Material for this task >>
------------------------------------
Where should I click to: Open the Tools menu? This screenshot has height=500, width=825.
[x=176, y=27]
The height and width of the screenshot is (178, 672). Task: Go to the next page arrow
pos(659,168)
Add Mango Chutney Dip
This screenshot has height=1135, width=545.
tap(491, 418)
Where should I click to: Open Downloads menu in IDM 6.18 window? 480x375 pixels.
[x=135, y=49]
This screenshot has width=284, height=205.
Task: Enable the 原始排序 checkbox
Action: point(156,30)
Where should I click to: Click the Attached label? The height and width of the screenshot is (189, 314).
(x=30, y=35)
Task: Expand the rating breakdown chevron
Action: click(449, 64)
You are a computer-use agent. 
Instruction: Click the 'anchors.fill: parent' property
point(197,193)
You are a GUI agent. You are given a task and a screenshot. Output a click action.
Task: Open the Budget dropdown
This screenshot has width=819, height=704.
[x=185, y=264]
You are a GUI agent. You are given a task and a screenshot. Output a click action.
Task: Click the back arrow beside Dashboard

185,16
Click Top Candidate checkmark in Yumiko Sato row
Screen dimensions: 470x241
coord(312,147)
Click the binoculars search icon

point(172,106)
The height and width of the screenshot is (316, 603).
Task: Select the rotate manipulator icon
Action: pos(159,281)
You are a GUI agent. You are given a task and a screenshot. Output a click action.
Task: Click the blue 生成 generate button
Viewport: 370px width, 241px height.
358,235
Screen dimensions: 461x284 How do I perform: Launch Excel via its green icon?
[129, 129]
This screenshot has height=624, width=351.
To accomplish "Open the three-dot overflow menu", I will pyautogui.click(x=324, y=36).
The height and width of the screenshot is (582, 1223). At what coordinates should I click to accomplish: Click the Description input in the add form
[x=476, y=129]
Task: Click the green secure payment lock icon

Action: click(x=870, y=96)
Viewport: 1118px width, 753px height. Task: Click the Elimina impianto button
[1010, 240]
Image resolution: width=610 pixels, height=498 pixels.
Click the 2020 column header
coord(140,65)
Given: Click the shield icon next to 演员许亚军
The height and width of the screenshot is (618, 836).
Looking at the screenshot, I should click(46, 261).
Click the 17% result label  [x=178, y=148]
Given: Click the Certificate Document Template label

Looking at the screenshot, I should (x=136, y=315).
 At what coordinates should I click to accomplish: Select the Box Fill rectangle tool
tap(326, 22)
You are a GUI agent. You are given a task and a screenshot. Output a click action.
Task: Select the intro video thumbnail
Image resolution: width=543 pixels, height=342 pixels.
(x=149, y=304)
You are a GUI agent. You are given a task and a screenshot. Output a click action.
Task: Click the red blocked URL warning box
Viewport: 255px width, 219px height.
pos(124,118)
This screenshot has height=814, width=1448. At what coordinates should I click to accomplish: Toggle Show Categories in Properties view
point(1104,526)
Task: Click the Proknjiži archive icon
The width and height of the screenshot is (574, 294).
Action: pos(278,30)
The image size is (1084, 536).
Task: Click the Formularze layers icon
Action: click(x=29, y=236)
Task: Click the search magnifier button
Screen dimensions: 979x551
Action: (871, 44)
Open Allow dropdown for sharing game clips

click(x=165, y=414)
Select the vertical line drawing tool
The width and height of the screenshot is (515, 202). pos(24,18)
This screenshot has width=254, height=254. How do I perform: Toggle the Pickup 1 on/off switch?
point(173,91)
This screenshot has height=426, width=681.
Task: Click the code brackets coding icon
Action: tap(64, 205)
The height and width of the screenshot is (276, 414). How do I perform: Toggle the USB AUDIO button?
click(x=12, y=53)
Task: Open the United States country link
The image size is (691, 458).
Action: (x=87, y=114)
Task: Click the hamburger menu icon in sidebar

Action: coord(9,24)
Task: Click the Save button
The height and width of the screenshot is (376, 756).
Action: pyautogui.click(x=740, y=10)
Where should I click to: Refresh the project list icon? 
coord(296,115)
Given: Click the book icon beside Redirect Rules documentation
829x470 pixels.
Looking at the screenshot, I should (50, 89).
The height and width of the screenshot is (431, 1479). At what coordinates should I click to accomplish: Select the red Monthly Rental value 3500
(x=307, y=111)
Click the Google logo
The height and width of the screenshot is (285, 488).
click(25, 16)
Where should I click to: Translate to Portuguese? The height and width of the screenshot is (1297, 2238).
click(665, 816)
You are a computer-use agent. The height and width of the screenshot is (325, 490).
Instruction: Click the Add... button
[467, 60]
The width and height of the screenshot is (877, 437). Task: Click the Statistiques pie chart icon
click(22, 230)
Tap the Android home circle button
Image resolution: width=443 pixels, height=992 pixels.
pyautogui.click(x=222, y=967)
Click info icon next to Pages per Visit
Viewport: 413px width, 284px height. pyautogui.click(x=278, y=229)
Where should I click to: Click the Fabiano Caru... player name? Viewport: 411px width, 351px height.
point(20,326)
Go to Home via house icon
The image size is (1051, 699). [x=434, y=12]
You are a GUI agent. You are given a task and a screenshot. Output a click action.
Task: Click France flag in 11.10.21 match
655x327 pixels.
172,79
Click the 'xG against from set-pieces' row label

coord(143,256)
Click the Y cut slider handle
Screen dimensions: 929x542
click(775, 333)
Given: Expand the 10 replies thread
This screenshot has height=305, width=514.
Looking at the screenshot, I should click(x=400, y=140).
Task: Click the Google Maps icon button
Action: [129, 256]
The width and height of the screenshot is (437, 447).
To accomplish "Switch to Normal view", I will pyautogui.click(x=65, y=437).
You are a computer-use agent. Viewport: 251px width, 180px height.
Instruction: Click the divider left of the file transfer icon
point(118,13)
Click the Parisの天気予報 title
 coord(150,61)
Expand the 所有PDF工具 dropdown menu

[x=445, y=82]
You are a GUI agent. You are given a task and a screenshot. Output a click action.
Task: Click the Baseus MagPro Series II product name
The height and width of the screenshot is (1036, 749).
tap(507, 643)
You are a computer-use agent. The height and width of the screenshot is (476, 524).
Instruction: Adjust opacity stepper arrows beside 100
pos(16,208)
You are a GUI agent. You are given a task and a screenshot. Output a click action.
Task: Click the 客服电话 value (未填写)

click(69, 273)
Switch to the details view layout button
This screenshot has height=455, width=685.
------------------------------------
Please retype the whole of the material above exactly.

Response box >>
Where should I click to: Open the Tools menu? This screenshot has height=500, width=825.
[x=176, y=27]
The height and width of the screenshot is (178, 672). Task: Go to the next page arrow
pos(659,168)
Add Mango Chutney Dip
This screenshot has height=1135, width=545.
tap(491, 418)
Where should I click to: Open Downloads menu in IDM 6.18 window? 480x375 pixels.
[x=135, y=49]
This screenshot has width=284, height=205.
Task: Enable the 原始排序 checkbox
Action: point(156,30)
Where should I click to: Click the Attached label? The height and width of the screenshot is (189, 314).
(x=30, y=35)
Task: Expand the rating breakdown chevron
Action: click(449, 64)
You are a computer-use agent. 
Instruction: Click the 'anchors.fill: parent' property
point(197,193)
You are a GUI agent. You are given a task and a screenshot. Output a click action.
Task: Open the Budget dropdown
This screenshot has width=819, height=704.
[x=185, y=264]
You are a GUI agent. You are given a task and a screenshot. Output a click action.
Task: Click the back arrow beside Dashboard

185,16
Click Top Candidate checkmark in Yumiko Sato row
Screen dimensions: 470x241
coord(312,147)
Click the binoculars search icon

point(172,106)
The height and width of the screenshot is (316, 603).
Task: Select the rotate manipulator icon
Action: pos(159,281)
You are a GUI agent. You are given a task and a screenshot. Output a click action.
Task: Click the blue 生成 generate button
Viewport: 370px width, 241px height.
358,235
Screen dimensions: 461x284 How do I perform: Launch Excel via its green icon?
[129, 129]
This screenshot has height=624, width=351.
To accomplish "Open the three-dot overflow menu", I will pyautogui.click(x=324, y=36).
The height and width of the screenshot is (582, 1223). At what coordinates should I click to accomplish: Click the Description input in the add form
[x=476, y=129]
Task: Click the green secure payment lock icon

Action: click(x=870, y=96)
Viewport: 1118px width, 753px height. Task: Click the Elimina impianto button
[1010, 240]
Image resolution: width=610 pixels, height=498 pixels.
Click the 2020 column header
coord(140,65)
Given: Click the shield icon next to 演员许亚军
The height and width of the screenshot is (618, 836).
Looking at the screenshot, I should click(46, 261).
Click the 17% result label  [x=178, y=148]
Given: Click the Certificate Document Template label

Looking at the screenshot, I should (x=136, y=315).
 At what coordinates should I click to accomplish: Select the Box Fill rectangle tool
tap(326, 22)
You are a GUI agent. You are given a task and a screenshot. Output a click action.
Task: Select the intro video thumbnail
Image resolution: width=543 pixels, height=342 pixels.
(x=149, y=304)
You are a GUI agent. You are given a task and a screenshot. Output a click action.
Task: Click the red blocked URL warning box
Viewport: 255px width, 219px height.
pos(124,118)
This screenshot has height=814, width=1448. At what coordinates should I click to accomplish: Toggle Show Categories in Properties view
point(1104,526)
Task: Click the Proknjiži archive icon
The width and height of the screenshot is (574, 294).
Action: pos(278,30)
The image size is (1084, 536).
Task: Click the Formularze layers icon
Action: click(x=29, y=236)
Task: Click the search magnifier button
Screen dimensions: 979x551
Action: (871, 44)
Open Allow dropdown for sharing game clips

click(x=165, y=414)
Select the vertical line drawing tool
The width and height of the screenshot is (515, 202). pos(24,18)
This screenshot has width=254, height=254. How do I perform: Toggle the Pickup 1 on/off switch?
point(173,91)
This screenshot has height=426, width=681.
Task: Click the code brackets coding icon
Action: tap(64, 205)
The height and width of the screenshot is (276, 414). How do I perform: Toggle the USB AUDIO button?
click(x=12, y=53)
Task: Open the United States country link
The image size is (691, 458).
Action: (x=87, y=114)
Task: Click the hamburger menu icon in sidebar

Action: coord(9,24)
Task: Click the Save button
The height and width of the screenshot is (376, 756).
Action: pyautogui.click(x=740, y=10)
Where should I click to: Refresh the project list icon? 
coord(296,115)
Given: Click the book icon beside Redirect Rules documentation
829x470 pixels.
Looking at the screenshot, I should (50, 89).
The height and width of the screenshot is (431, 1479). At what coordinates should I click to accomplish: Select the red Monthly Rental value 3500
(x=307, y=111)
Click the Google logo
The height and width of the screenshot is (285, 488).
click(25, 16)
Where should I click to: Translate to Portuguese? The height and width of the screenshot is (1297, 2238).
click(665, 816)
You are a computer-use agent. The height and width of the screenshot is (325, 490).
Instruction: Click the Add... button
[467, 60]
The width and height of the screenshot is (877, 437). Task: Click the Statistiques pie chart icon
click(22, 230)
Tap the Android home circle button
Image resolution: width=443 pixels, height=992 pixels.
pyautogui.click(x=222, y=967)
Click info icon next to Pages per Visit
Viewport: 413px width, 284px height. pyautogui.click(x=278, y=229)
Where should I click to: Click the Fabiano Caru... player name? Viewport: 411px width, 351px height.
point(20,326)
Go to Home via house icon
The image size is (1051, 699). [x=434, y=12]
You are a GUI agent. You are given a task and a screenshot. Output a click action.
Task: Click France flag in 11.10.21 match
655x327 pixels.
172,79
Click the 'xG against from set-pieces' row label

coord(143,256)
Click the Y cut slider handle
Screen dimensions: 929x542
click(775, 333)
Given: Expand the 10 replies thread
This screenshot has height=305, width=514.
Looking at the screenshot, I should click(x=400, y=140).
Task: Click the Google Maps icon button
Action: [129, 256]
The width and height of the screenshot is (437, 447).
To accomplish "Switch to Normal view", I will pyautogui.click(x=65, y=437).
You are a computer-use agent. Viewport: 251px width, 180px height.
Instruction: Click the divider left of the file transfer icon
point(118,13)
Click the Parisの天気予報 title
 coord(150,61)
Expand the 所有PDF工具 dropdown menu

[x=445, y=82]
You are a GUI agent. You are given a task and a screenshot. Output a click action.
Task: Click the Baseus MagPro Series II product name
The height and width of the screenshot is (1036, 749).
tap(507, 643)
You are a computer-use agent. The height and width of the screenshot is (476, 524).
Instruction: Adjust opacity stepper arrows beside 100
pos(16,208)
You are a GUI agent. You are given a task and a screenshot. Output a click action.
Task: Click the 客服电话 value (未填写)

click(69, 273)
Switch to the details view layout button
This screenshot has height=455, width=685.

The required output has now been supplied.